A searchable Knowledge Graph

True innovation takes place when ideas intersect with other ideas, issues, concepts, people and places in new ways and take advantage of machines’ novel abilities to provide us with context and make us more intelligent.

GNOSS integrates and unifies isolated and heterogeneous information from diverse systems together with information produced by platform users.

Semantic search

The GNOSS search engine is based on the use of Semantic Web standards (which capitalise on the enhanced expression and extensibility of the data contributed by these standards), meaning it can build powerful, flexible and evolving query systems for people. Our efforts are centred on providing the best possible knowledge discovery experience for our users by offering the best engine for searching contextualised, organised enriched resources that machines can query within a Knowledge Graph framework.

With GNOSS, query results become paths of discovery and learning. GNOSS saves time and increases organisational productivity. GNOSS is a cognitive software program that amplifies the human capacity to meaningfully explore, discover, find, interpret and connect information by applying the power of systems.

Semantic search -- Semantic search

Faceted search interfaces

Searchability is an important feature of Knowledge Graphs generated by GNOSS. Searchability means that a metasearch engine and specific faceted search engines can be configured to exploit the attributes of each entity represented in the graph: people, organisations, places, news, events, reports, multimedia resources, users, and more.
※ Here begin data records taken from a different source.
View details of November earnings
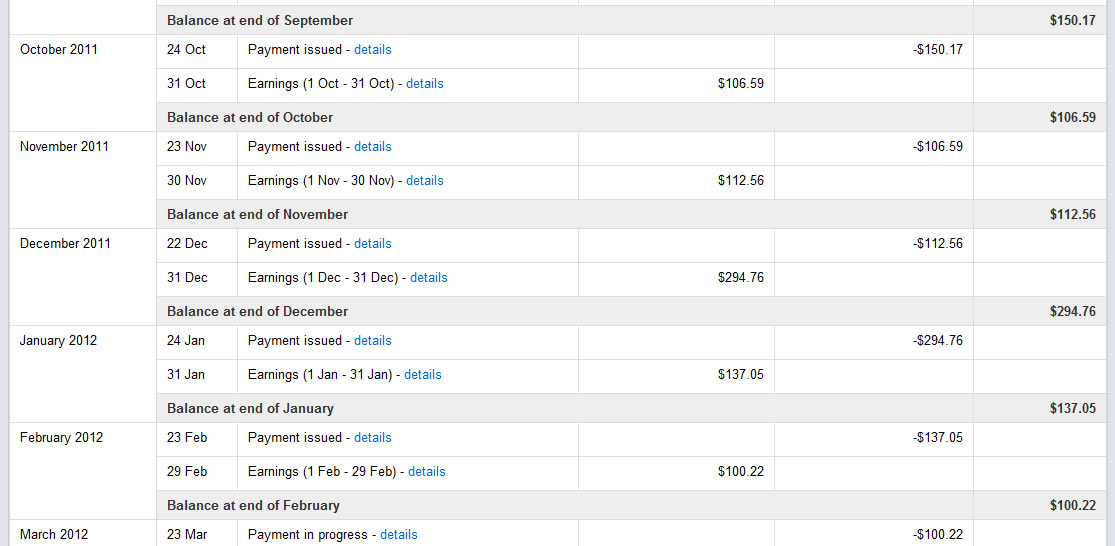This screenshot has width=1115, height=546. tap(425, 181)
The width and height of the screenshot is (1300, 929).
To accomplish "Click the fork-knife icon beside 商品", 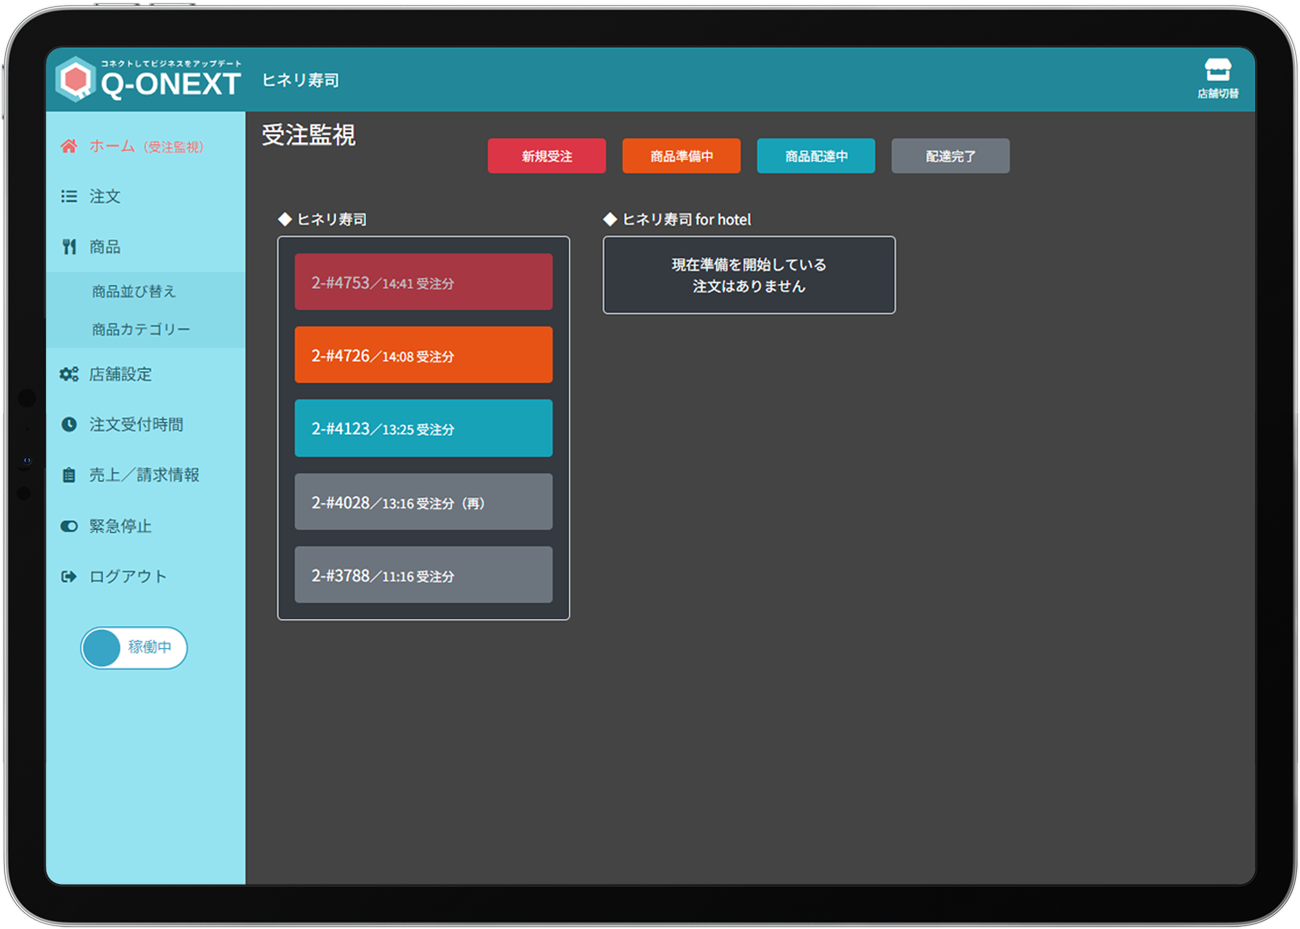I will coord(68,247).
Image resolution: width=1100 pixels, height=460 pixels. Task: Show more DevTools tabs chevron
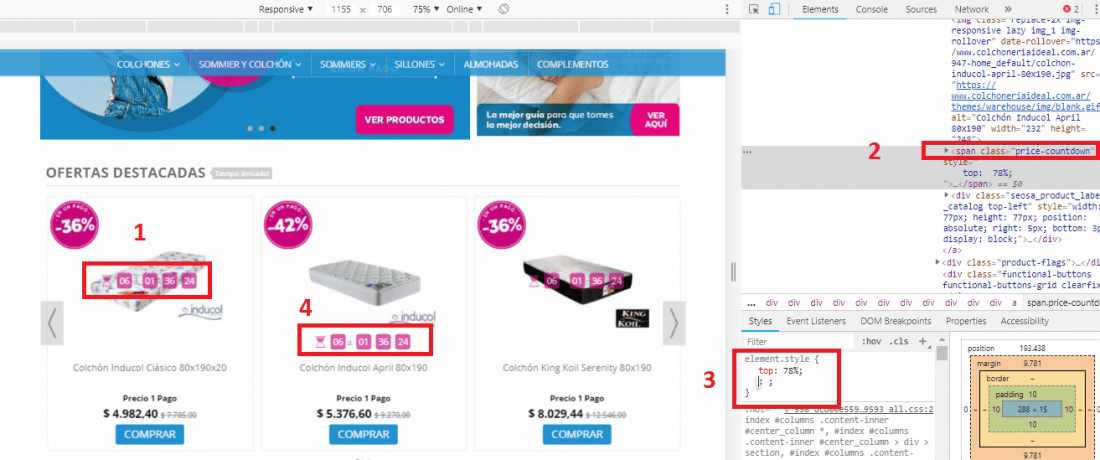[1008, 9]
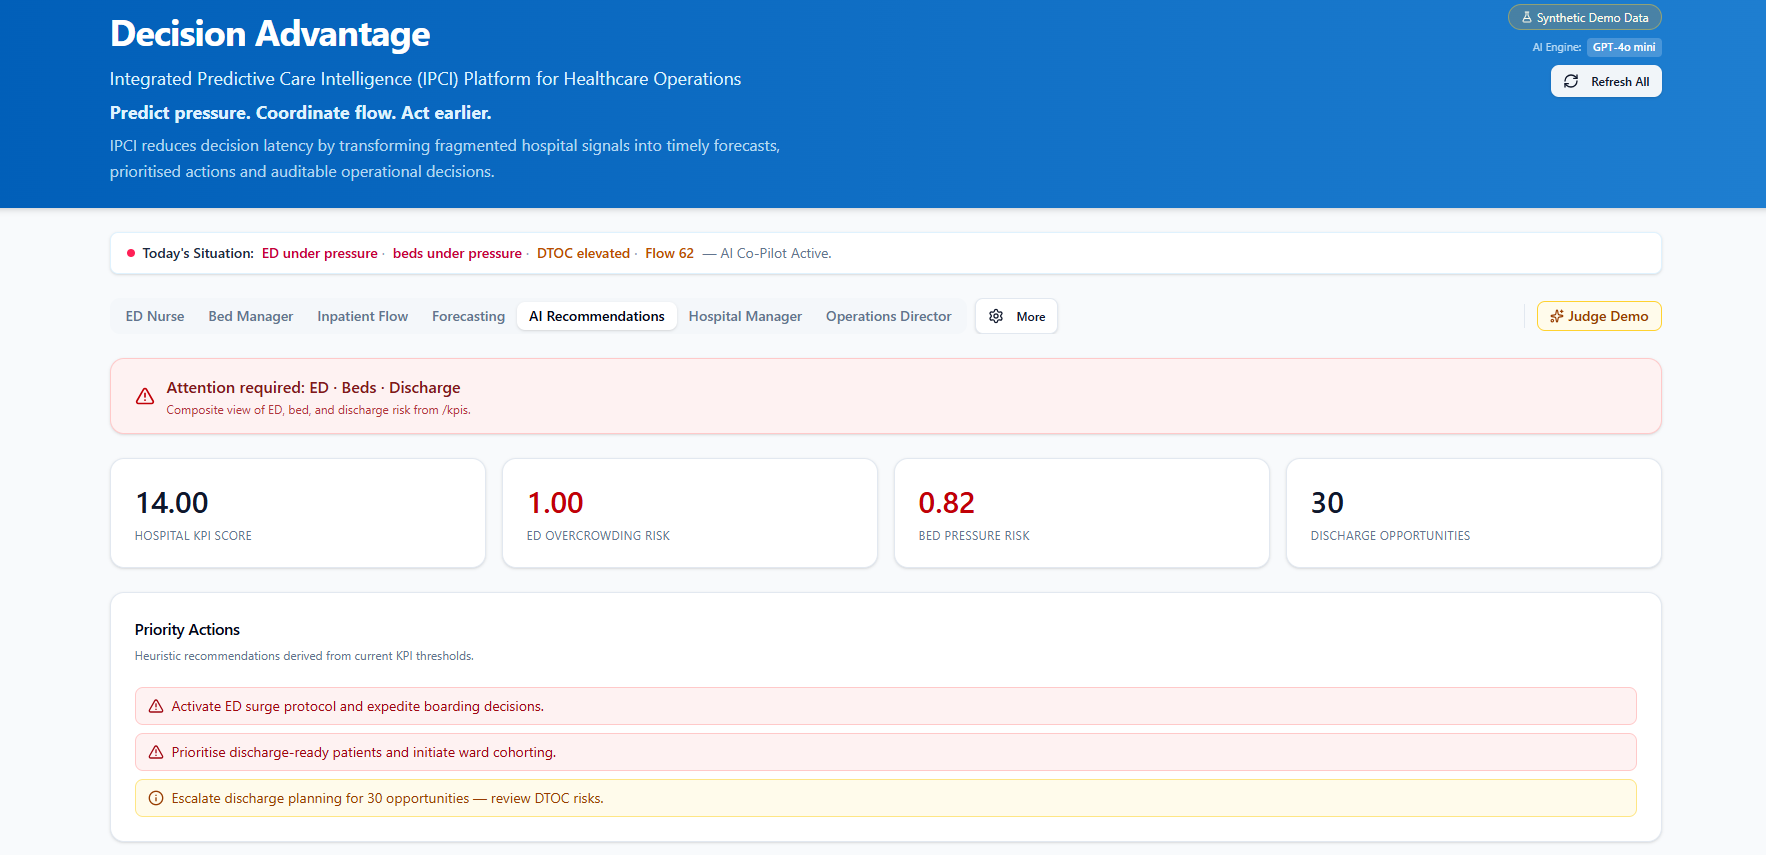Image resolution: width=1766 pixels, height=855 pixels.
Task: Open the Hospital Manager tab
Action: (745, 316)
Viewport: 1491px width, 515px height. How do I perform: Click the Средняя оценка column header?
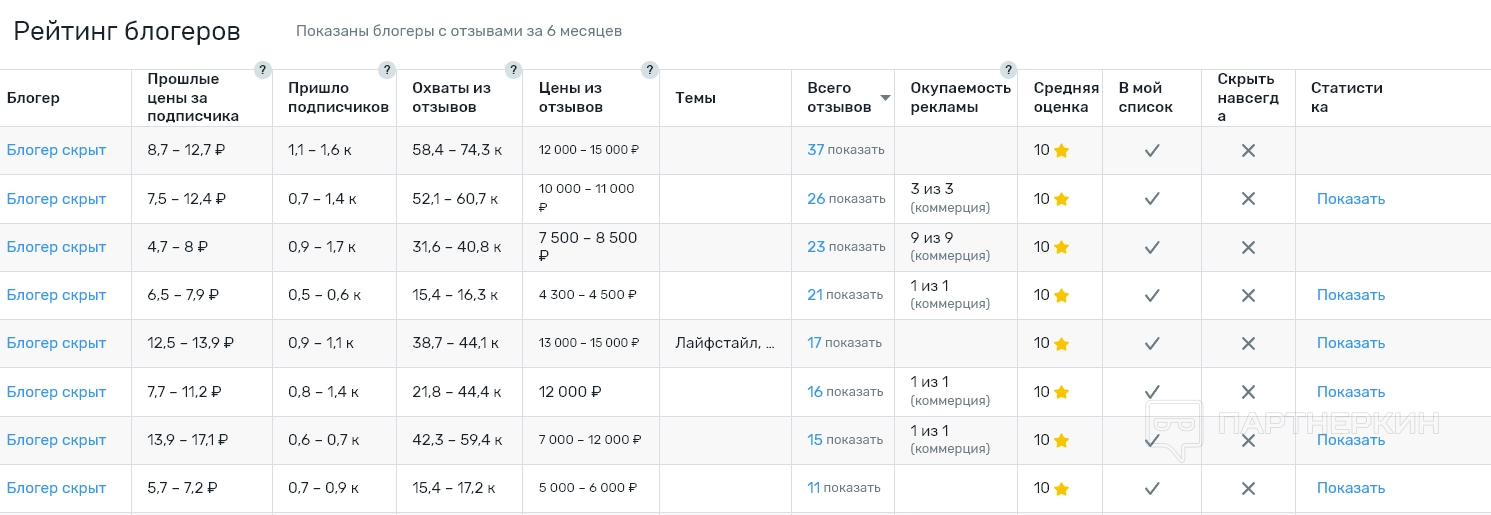pos(1066,98)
The faceted search engines generated by GNOSS avail of features including:

  • - Filters or faceted navigation based on the properties that specifically characterise the results displayed. (E.g. If the subject matter is artwork, these might include artist, period, style, school, technique, etc.).
  • - Refine your search; every possible filter or facet value is a refinement option, and they will always get results.
  • - Emulation of human reasoning and conveyance of control and responsibility for the search to humans.

This set of features makes the search engine a tool for training and learning all on its own

Faceted search interfaces -- Faceted search interfaces

Contexts and enriched information

One of the benefits of machines “understanding” content and digital resources is the ability to link data to each other and, by doing so, generate both meaningful contexts for information and information enriched with relevant contexts.

The GNOSS Semantic Context Generation System exploits semantic graphs (graphs expressed through RDF files). It is capable of dynamically generating enriched contexts based on the data contained within the graph or on data contained in external graphs (as long as they are represented in line with Semantic Web standards).

Contexts and enriched information -- Enriched information

NER-Based Recommendation System

Named Entity Recognition (NER) -based Recommendation System technology is built upon the registry and expressive representation of the user’s intentional behaviour in relation to the entity set within a Knowledge Graph.

They are designed to give personal recommendations based on the knowledge of the user’s behaviour and preferences. These recommendation systems excel at detecting emergencies whereas NotNER systems (systems based on predictive statistics instead of entity recognition) do not.

GNOSS makes it possible to develop and tailor NER Recommendation Systems to your company’s needs.

NER-Based Recommendation System -- Recommendation System

Semantic Analytics & Visual Data Browsing

Generating a Knowledge Graph enables the development of non-administrated querying and reasoning processes for its set of linked and aggregated entities. That means you can both analyse aggregated data and discover knowledge hidden in the relations between data, which could emerge with appropriate reasoning resources.

When you build a Knowledge Graph, all the possible consultations live implicitly within it. Querying the graph is not just a method of discovering knowledge while you search. It is a system of finding any information that could be interesting. By incorporating data visualisation systems such as graphics and charts, GNOSS can help build an efficient non-administrated Business Intelligence (BI) system, plus a real-time information analysis system geared toward decision-making.

Data ➯ Knowledge Graph ➯ Information Analysis and Decision Making 

Semantic Analytics & Visual Data Browsing -- Semantic Analytics

GNOSS Semantic Search Plug-ins

GNOSS API together with Entity Extraction and Automatic Labelling make it possible to effortlessly integrate Knowledge Graph exploitations into any existing CMS and collaboration system.

It is also easy to incorporate GNOSS discovery and Semantic Search functions on these platforms using GNOSS API REST. Working with WordPress, Drupal and Sharepoint is especially simple because we have developed specific plug-ins just for them.

GNOSS Semantic Search Plug-ins -- Plugins

GNOSS Semantic Framework for Developers

All of these tools for exploring Knowledge Graphs can easily be configured via GNOSS configuration and administration interfaces. Just like that, your analysts and developers will be able to configure both the behaviour of faceted search engines (such as: which attributes can be indexed for the search, which filters to present and their behaviour, how the auto-complete function on the search should work, which data to present in the search results...) and the analytical and recommendation system rules and their behaviour.